▶ _EXTRACTED INFORMATION_:
[Start of Attachment]

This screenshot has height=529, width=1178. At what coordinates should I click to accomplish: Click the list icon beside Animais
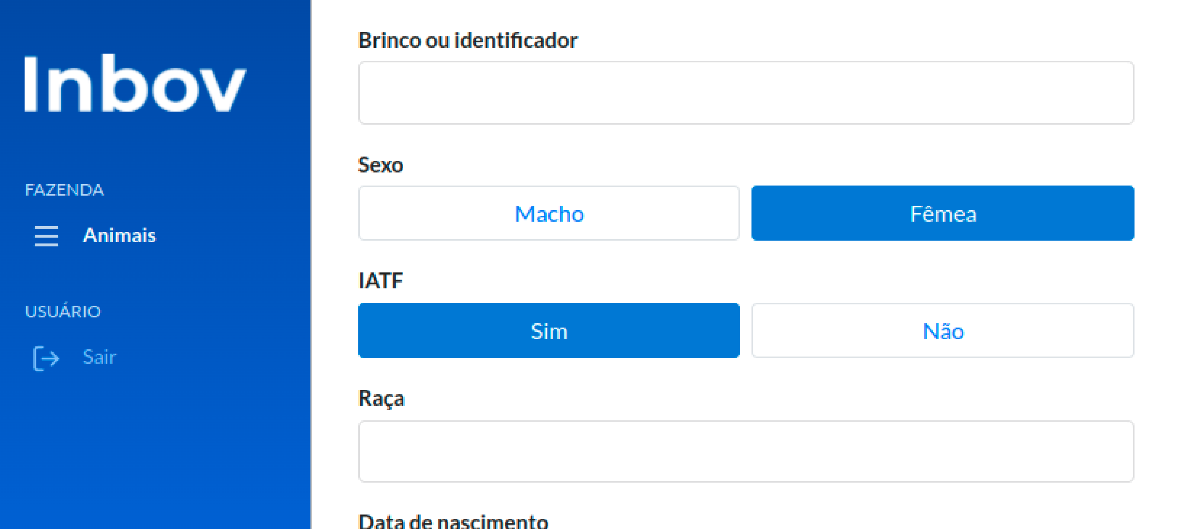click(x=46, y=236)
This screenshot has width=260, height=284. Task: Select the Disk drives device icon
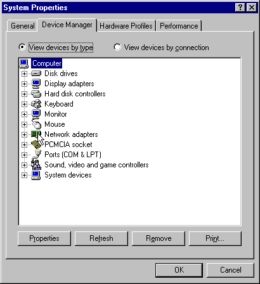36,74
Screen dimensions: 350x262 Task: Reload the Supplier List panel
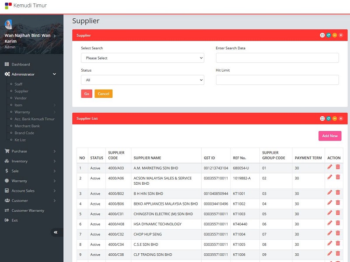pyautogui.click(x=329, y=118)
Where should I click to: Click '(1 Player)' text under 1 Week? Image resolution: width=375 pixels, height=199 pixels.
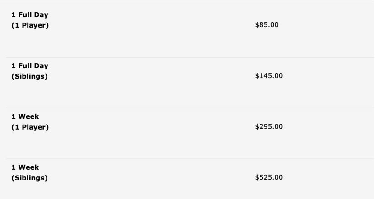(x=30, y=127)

[End of Attachment]
[Start of Attachment]

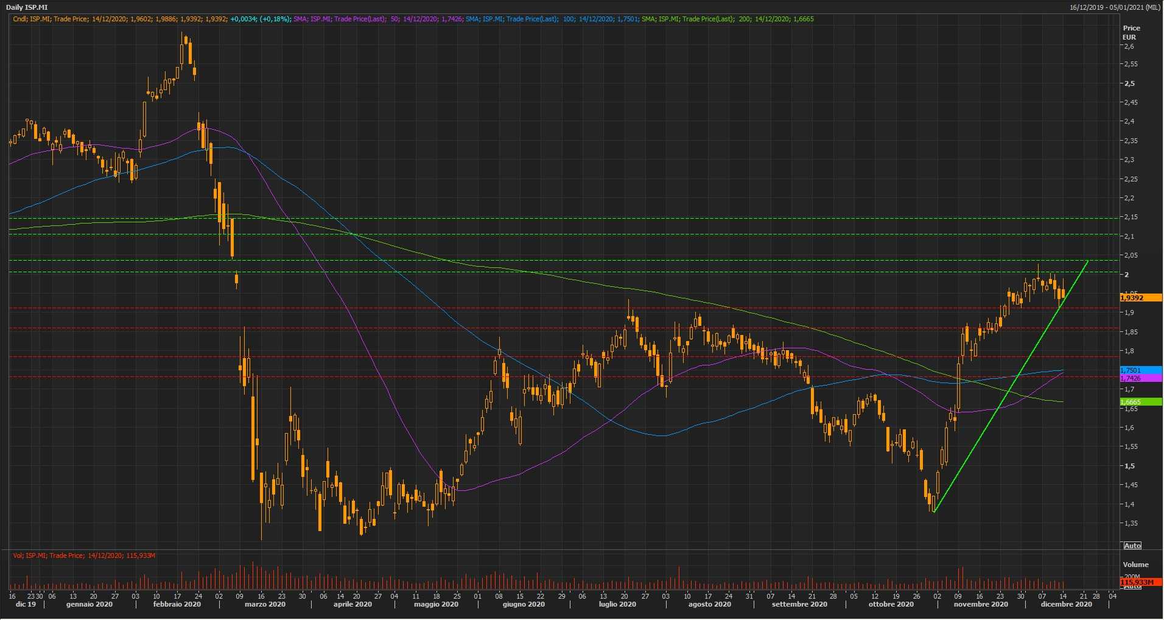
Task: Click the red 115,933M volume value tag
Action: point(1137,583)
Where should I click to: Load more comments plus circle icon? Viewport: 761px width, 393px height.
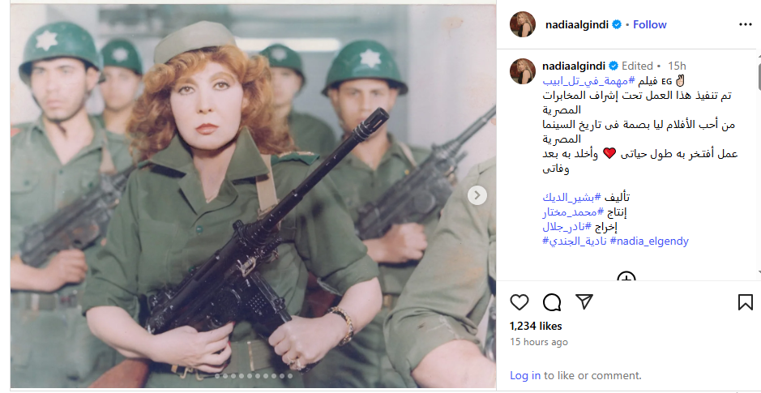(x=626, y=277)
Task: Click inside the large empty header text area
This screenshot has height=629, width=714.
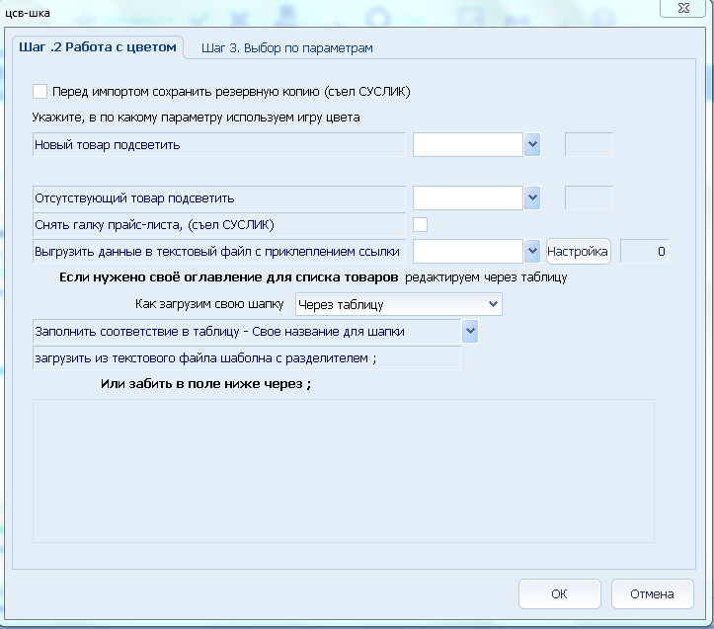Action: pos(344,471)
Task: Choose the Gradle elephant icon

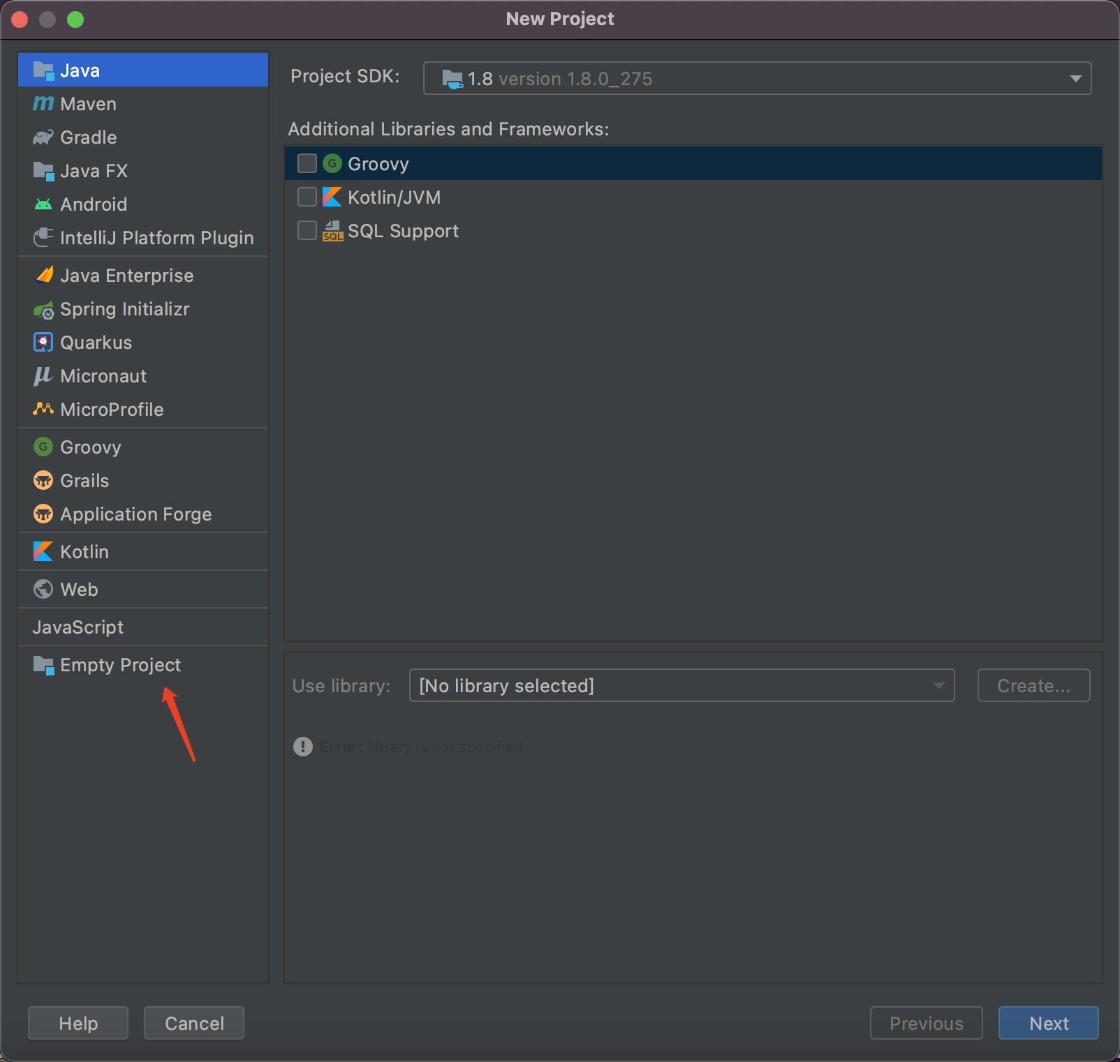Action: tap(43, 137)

[End of Attachment]
[Start of Attachment]

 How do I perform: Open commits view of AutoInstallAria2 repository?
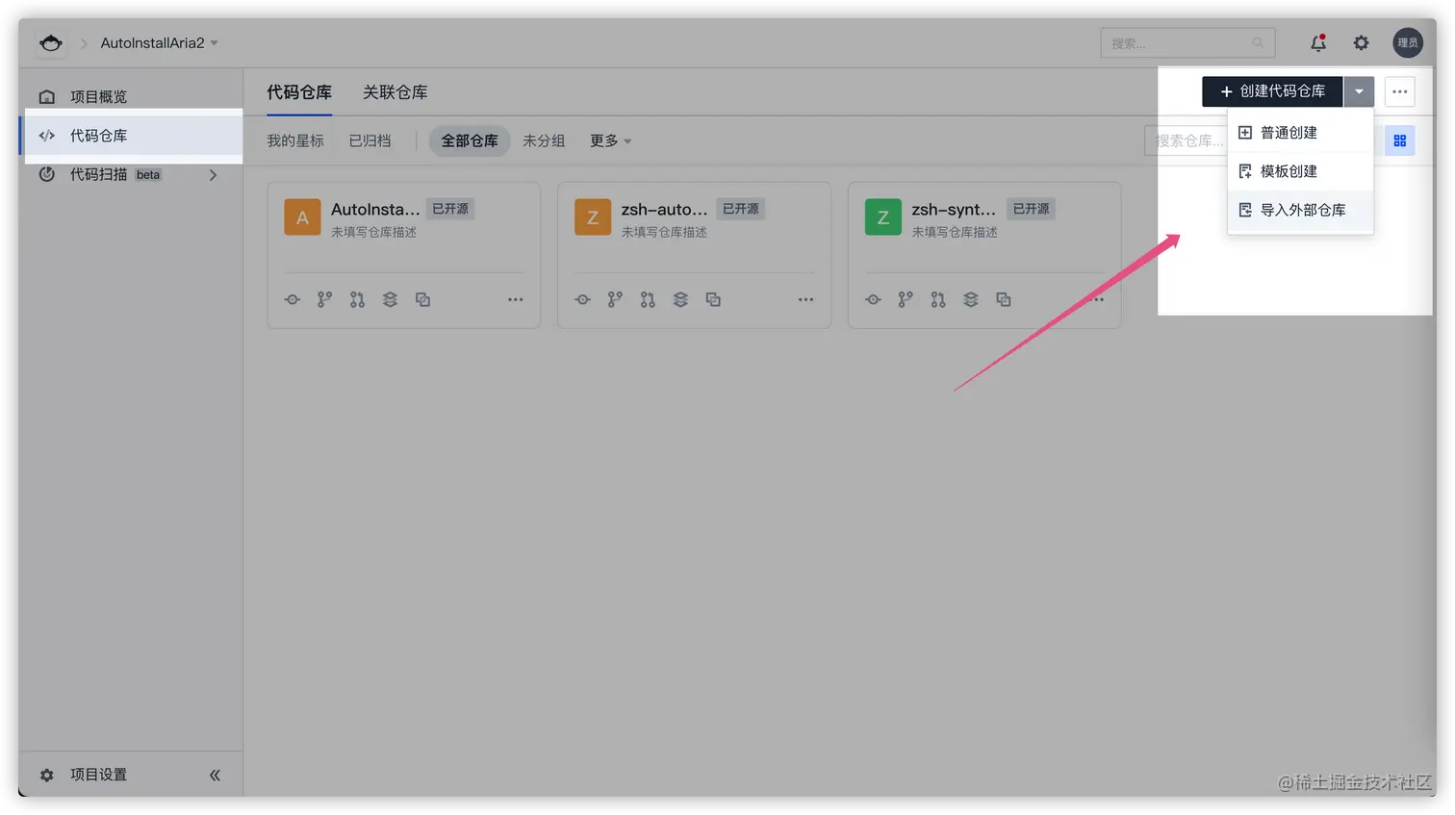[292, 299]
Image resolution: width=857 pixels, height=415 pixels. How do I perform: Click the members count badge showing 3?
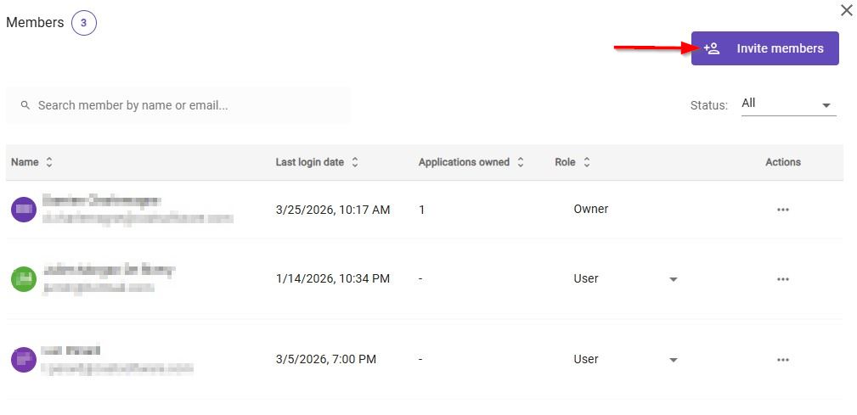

[End of Attachment]

▶ _WORK REQUIRED_: Going by the data above, the answer is exactly the lines from the one holding "How do I perform: Open" to the one holding "Image resolution: width=857", both kept, with the pictures left out.

▶ _REPLY TO THE EXERCISE_:
 How do I perform: Open commits view of AutoInstallAria2 repository?
[292, 299]
Image resolution: width=857 pixels, height=415 pixels. How do I perform: Click the members count badge showing 3?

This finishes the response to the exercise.